◆ Available records:
╔══

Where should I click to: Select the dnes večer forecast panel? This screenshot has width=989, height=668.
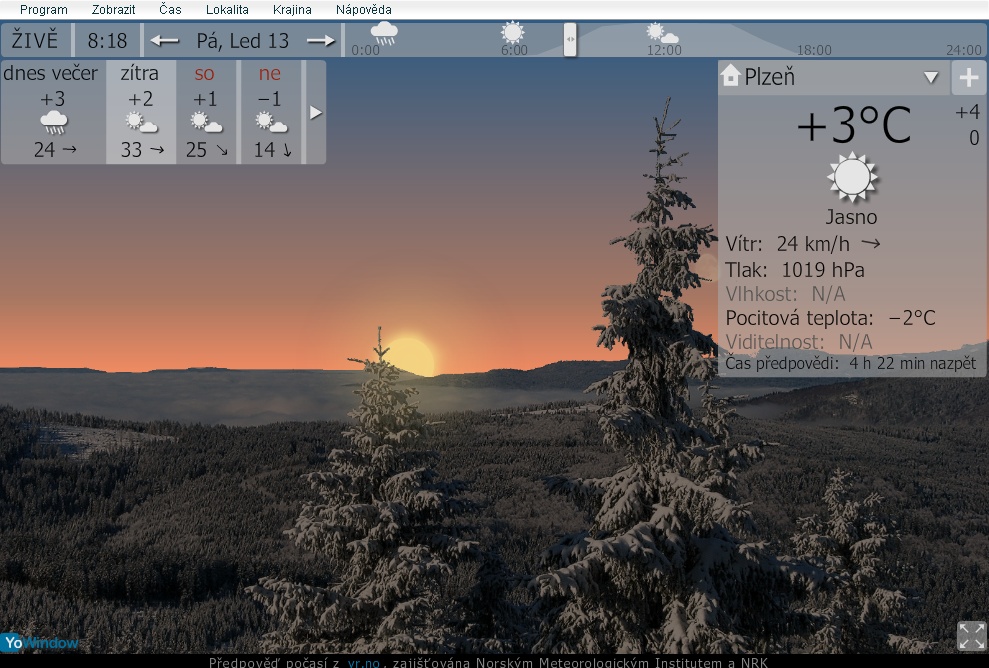pyautogui.click(x=52, y=111)
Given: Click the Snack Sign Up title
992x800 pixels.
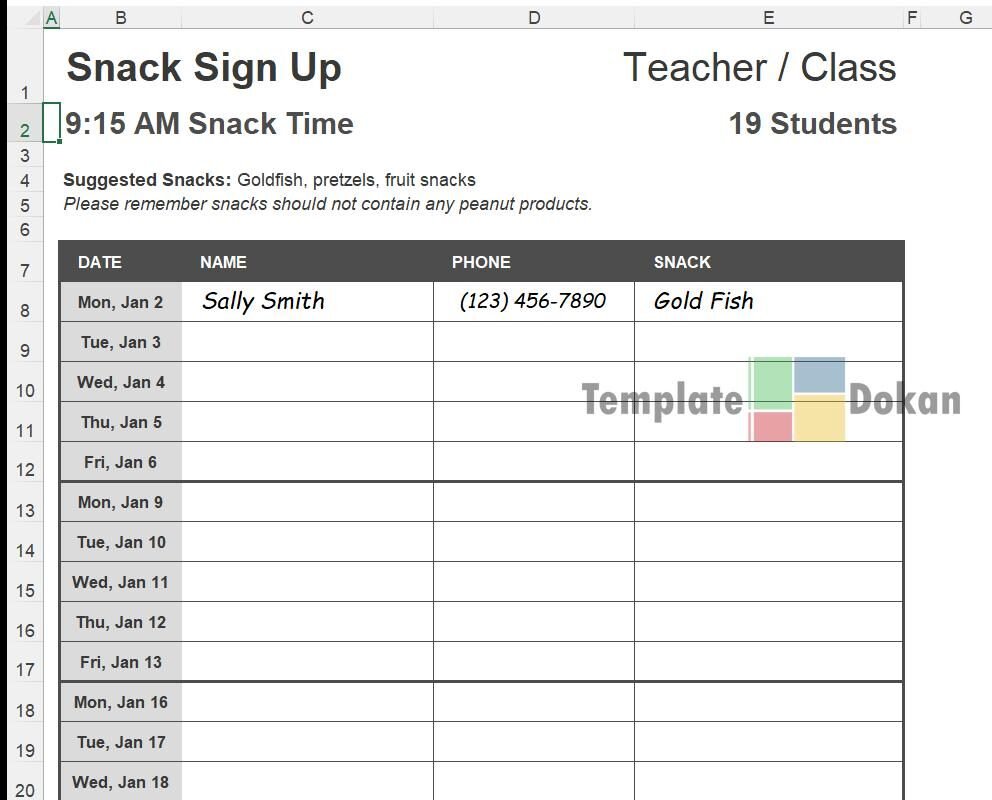Looking at the screenshot, I should [x=204, y=68].
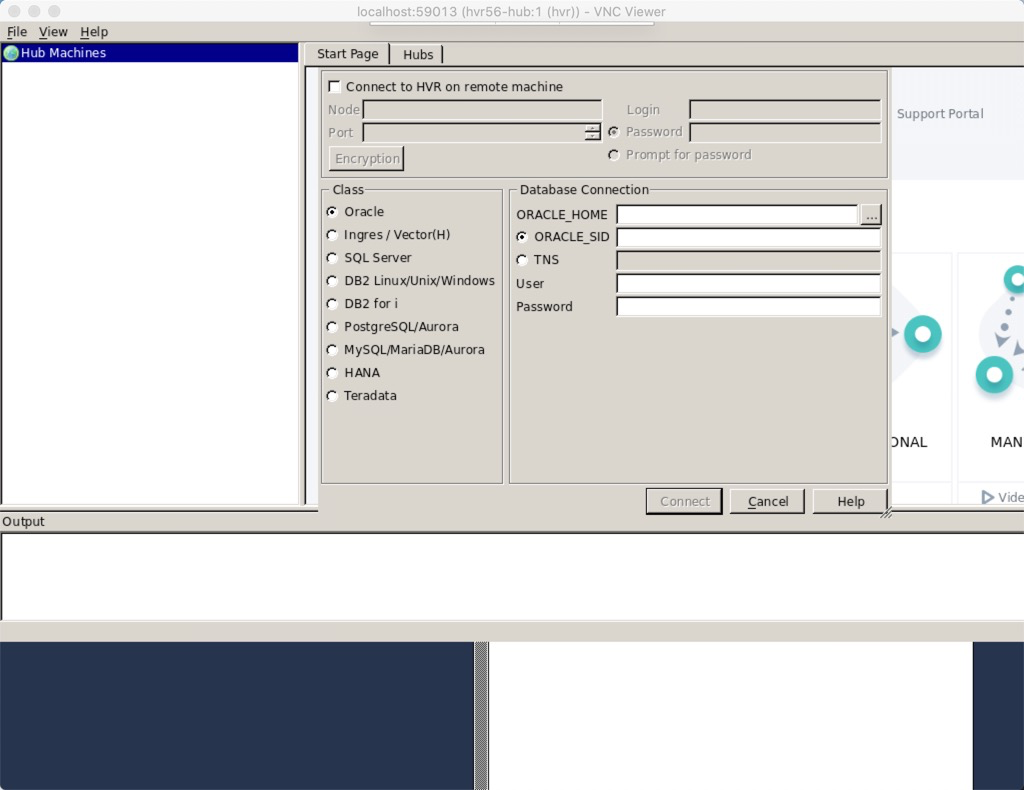Focus the database User text field
This screenshot has height=790, width=1024.
pos(748,284)
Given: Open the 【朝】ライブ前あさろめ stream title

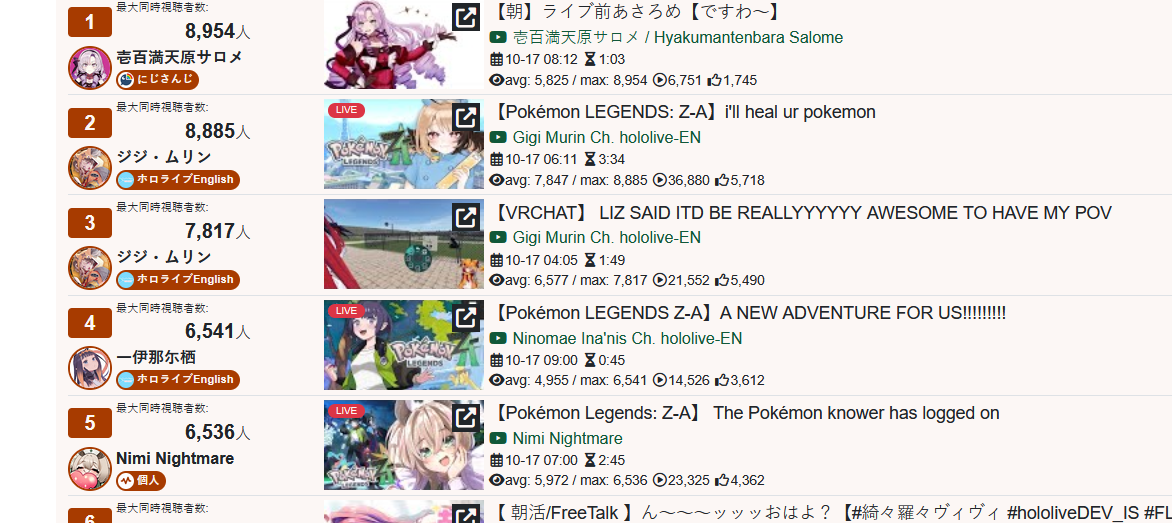Looking at the screenshot, I should [x=639, y=12].
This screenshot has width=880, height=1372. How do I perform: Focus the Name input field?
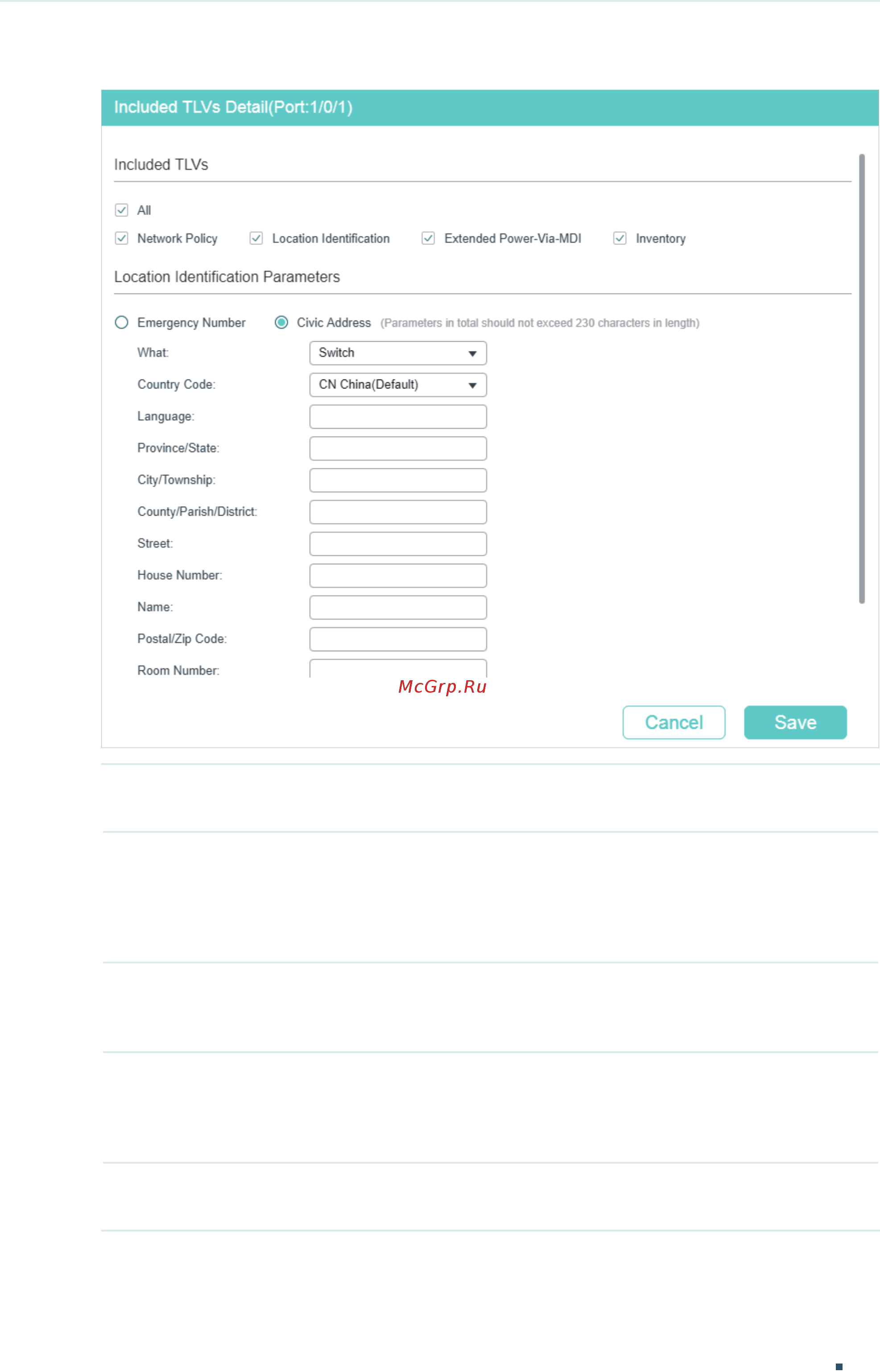pos(398,607)
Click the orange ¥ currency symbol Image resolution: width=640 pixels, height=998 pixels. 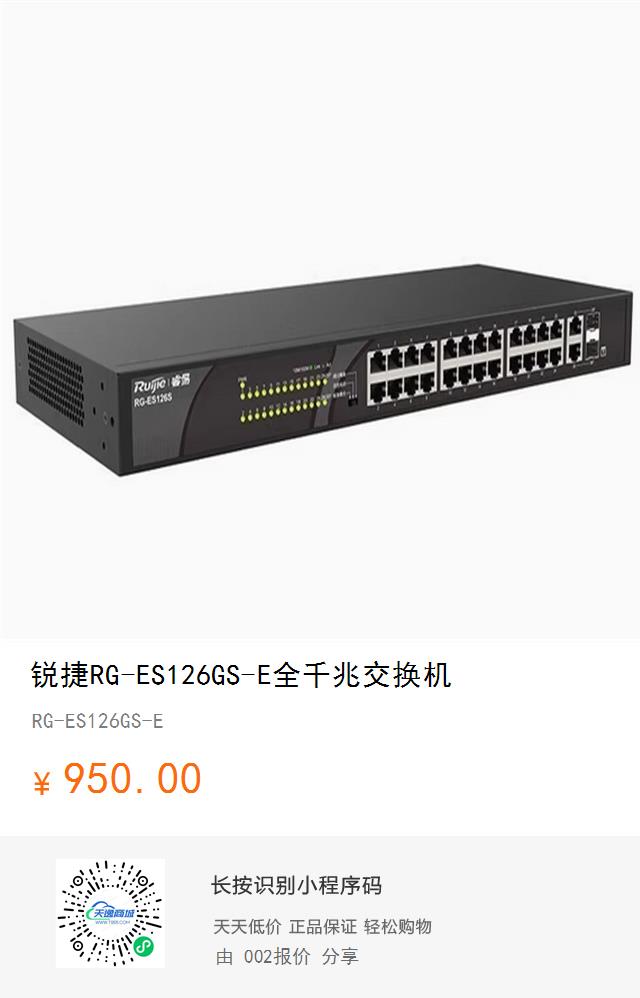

╚══

No pictures go in the copy. Retype exactly the lines from the one with "Given: Click the Snack Sign Up title" through the last line of the entries above, both included, and nothing more.

◆ Answer to the exercise:
Given: Click the Snack Sign Up title
992x800 pixels.
Looking at the screenshot, I should [x=204, y=68].
Focus the database User text field
This screenshot has height=790, width=1024.
pos(748,284)
Given: Open the 【朝】ライブ前あさろめ stream title

Looking at the screenshot, I should [x=639, y=12].
This screenshot has width=880, height=1372. How do I perform: Focus the Name input field?
pos(398,607)
Click the orange ¥ currency symbol Image resolution: width=640 pixels, height=998 pixels. 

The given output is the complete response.